— WORK ITEM —
Quote exactly and only this range of lines in the data below: the line that holds "Task: Select the dark green color swatch" to the line that holds "You are a computer-use agent. Image", both included.

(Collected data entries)
[Start of section]

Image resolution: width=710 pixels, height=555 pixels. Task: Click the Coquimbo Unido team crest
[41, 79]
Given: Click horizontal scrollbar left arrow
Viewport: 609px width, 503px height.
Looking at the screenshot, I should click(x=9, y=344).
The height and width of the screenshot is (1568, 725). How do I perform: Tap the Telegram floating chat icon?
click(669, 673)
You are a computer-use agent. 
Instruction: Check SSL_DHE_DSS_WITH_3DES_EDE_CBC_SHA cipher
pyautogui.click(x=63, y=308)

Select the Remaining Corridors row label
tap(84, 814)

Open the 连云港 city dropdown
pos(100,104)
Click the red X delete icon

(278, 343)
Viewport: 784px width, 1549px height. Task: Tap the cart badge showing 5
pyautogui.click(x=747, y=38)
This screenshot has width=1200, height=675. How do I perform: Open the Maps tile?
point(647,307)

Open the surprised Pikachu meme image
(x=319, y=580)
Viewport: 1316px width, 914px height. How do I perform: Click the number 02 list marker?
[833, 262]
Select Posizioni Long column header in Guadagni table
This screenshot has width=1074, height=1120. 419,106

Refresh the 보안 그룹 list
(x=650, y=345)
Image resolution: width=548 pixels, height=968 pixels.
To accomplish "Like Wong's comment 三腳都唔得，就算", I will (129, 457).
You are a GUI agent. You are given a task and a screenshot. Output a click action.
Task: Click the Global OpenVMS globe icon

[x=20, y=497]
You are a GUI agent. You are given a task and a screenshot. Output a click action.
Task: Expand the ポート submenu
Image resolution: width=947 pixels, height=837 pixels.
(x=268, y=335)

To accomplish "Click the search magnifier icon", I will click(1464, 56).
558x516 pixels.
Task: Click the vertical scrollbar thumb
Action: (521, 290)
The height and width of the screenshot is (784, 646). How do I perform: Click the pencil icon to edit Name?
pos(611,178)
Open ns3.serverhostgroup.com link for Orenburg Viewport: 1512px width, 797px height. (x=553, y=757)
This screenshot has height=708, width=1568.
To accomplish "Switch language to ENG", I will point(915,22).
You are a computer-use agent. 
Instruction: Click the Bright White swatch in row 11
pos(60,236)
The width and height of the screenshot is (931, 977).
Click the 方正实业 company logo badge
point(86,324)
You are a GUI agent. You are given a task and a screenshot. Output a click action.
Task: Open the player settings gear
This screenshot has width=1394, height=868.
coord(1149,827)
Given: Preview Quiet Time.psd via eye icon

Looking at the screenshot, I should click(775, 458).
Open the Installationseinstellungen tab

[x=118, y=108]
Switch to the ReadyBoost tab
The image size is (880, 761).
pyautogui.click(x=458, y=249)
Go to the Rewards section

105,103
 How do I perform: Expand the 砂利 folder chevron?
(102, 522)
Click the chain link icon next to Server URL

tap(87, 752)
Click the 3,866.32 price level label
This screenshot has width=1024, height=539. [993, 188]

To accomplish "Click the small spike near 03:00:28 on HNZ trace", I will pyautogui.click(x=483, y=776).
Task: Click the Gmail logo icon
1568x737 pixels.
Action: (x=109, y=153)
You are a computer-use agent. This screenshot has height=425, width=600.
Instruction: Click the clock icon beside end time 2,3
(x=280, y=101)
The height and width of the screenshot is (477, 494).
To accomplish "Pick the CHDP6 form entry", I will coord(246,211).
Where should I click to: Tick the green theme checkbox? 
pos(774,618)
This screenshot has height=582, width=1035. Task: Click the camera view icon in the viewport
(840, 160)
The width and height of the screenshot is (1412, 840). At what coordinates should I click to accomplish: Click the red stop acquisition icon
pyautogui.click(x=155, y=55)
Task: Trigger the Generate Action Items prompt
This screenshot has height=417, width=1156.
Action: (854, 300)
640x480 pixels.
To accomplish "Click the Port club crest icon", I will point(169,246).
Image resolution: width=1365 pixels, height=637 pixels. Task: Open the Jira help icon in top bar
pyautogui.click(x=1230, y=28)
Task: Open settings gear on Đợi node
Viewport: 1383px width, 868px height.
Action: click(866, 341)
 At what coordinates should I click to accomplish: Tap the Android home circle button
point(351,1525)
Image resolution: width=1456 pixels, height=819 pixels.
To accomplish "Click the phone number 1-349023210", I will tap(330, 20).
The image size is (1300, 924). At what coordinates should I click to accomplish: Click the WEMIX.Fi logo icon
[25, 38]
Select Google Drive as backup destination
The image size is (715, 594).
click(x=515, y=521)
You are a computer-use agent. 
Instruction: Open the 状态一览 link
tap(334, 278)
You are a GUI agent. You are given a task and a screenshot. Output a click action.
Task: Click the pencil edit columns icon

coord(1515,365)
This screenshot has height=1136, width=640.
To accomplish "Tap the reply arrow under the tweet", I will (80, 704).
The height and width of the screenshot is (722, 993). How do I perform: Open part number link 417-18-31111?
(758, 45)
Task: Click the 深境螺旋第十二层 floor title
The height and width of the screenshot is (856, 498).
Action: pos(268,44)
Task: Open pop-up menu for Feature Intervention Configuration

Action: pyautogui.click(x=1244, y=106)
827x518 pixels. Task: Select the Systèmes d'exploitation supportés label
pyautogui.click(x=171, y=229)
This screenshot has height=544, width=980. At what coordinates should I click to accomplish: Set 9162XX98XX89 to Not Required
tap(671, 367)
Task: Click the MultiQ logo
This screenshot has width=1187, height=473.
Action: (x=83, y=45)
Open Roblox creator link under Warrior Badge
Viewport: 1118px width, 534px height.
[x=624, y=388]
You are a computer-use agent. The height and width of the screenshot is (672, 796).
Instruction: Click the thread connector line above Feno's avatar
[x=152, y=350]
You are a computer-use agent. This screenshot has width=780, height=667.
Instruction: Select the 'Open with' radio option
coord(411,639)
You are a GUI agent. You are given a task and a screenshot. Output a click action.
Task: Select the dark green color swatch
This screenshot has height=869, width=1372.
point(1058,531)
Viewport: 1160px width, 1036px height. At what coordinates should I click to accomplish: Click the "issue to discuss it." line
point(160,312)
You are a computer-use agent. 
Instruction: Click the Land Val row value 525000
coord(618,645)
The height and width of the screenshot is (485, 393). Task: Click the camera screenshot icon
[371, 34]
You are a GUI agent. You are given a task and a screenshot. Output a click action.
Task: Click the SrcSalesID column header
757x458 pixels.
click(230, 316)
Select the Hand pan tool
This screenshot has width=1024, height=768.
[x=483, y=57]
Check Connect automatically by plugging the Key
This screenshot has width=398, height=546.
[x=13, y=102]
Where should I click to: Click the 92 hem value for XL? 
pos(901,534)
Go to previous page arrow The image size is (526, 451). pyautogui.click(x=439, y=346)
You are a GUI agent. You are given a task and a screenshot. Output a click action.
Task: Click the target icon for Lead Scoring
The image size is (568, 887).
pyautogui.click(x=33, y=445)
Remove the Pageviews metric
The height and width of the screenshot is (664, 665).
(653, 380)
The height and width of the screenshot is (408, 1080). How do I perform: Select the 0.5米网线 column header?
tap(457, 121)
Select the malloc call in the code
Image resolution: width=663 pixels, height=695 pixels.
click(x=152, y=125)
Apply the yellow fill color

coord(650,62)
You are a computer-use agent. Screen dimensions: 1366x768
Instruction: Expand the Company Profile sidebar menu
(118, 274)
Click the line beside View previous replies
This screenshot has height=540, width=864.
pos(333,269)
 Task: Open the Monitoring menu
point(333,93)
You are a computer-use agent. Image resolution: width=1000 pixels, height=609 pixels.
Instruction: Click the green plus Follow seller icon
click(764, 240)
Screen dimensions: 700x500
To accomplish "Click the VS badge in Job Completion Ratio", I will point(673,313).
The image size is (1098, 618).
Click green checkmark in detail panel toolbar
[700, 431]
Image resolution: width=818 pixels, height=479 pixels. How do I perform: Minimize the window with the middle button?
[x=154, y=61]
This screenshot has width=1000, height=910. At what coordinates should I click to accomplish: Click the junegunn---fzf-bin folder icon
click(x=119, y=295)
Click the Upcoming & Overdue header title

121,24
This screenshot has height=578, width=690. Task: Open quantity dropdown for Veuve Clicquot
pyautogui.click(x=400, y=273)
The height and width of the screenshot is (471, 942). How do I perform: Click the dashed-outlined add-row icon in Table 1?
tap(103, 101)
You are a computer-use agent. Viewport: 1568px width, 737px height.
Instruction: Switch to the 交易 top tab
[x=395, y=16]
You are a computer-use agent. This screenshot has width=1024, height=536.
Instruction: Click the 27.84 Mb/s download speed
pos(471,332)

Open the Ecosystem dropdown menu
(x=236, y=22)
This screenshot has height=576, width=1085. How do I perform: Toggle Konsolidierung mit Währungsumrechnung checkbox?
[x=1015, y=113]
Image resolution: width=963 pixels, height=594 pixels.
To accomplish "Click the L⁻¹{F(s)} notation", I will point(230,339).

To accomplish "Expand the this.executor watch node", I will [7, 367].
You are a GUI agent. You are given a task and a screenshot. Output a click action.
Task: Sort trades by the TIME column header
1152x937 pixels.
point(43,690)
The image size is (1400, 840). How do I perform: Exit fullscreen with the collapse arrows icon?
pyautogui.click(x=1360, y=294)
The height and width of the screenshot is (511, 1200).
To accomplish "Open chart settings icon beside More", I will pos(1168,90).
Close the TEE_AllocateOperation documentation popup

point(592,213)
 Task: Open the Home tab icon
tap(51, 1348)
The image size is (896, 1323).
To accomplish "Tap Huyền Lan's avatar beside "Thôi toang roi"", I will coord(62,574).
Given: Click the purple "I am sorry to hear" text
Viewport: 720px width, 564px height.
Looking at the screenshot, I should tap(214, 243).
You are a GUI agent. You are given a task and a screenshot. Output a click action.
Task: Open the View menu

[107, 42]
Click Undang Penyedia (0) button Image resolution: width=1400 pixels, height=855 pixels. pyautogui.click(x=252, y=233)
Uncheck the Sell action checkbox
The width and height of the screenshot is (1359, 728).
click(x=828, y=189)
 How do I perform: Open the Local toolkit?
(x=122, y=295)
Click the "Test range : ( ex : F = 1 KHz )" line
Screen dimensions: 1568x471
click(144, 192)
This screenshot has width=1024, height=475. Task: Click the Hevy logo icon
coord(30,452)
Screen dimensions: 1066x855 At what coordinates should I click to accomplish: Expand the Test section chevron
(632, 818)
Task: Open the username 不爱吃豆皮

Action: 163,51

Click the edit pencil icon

[End of section]

— RESULT BELOW —
Task: Select the dark green color swatch
This screenshot has height=869, width=1372.
point(1058,531)
Viewport: 1160px width, 1036px height. At what coordinates should I click to accomplish: Click the "issue to discuss it." line
point(160,312)
You are a computer-use agent. 
Instruction: Click the Land Val row value 525000
coord(618,645)
The height and width of the screenshot is (485, 393). Task: Click the camera screenshot icon
[371, 34]
You are a GUI agent. You are given a task and a screenshot. Output a click action.
Task: Click the SrcSalesID column header
757x458 pixels.
click(230, 316)
Select the Hand pan tool
This screenshot has width=1024, height=768.
[x=483, y=57]
Check Connect automatically by plugging the Key
This screenshot has width=398, height=546.
[x=13, y=102]
Where should I click to: Click the 92 hem value for XL? 
pos(901,534)
Go to previous page arrow The image size is (526, 451). pyautogui.click(x=439, y=346)
You are a GUI agent. You are given a task and a screenshot. Output a click action.
Task: Click the target icon for Lead Scoring
The image size is (568, 887).
pyautogui.click(x=33, y=445)
Remove the Pageviews metric
The height and width of the screenshot is (664, 665).
(653, 380)
The height and width of the screenshot is (408, 1080). How do I perform: Select the 0.5米网线 column header?
tap(457, 121)
Select the malloc call in the code
Image resolution: width=663 pixels, height=695 pixels.
click(x=152, y=125)
Apply the yellow fill color

coord(650,62)
You are a computer-use agent. Screen dimensions: 1366x768
Instruction: Expand the Company Profile sidebar menu
(118, 274)
Click the line beside View previous replies
This screenshot has height=540, width=864.
pos(333,269)
 Task: Open the Monitoring menu
point(333,93)
You are a computer-use agent. Image resolution: width=1000 pixels, height=609 pixels.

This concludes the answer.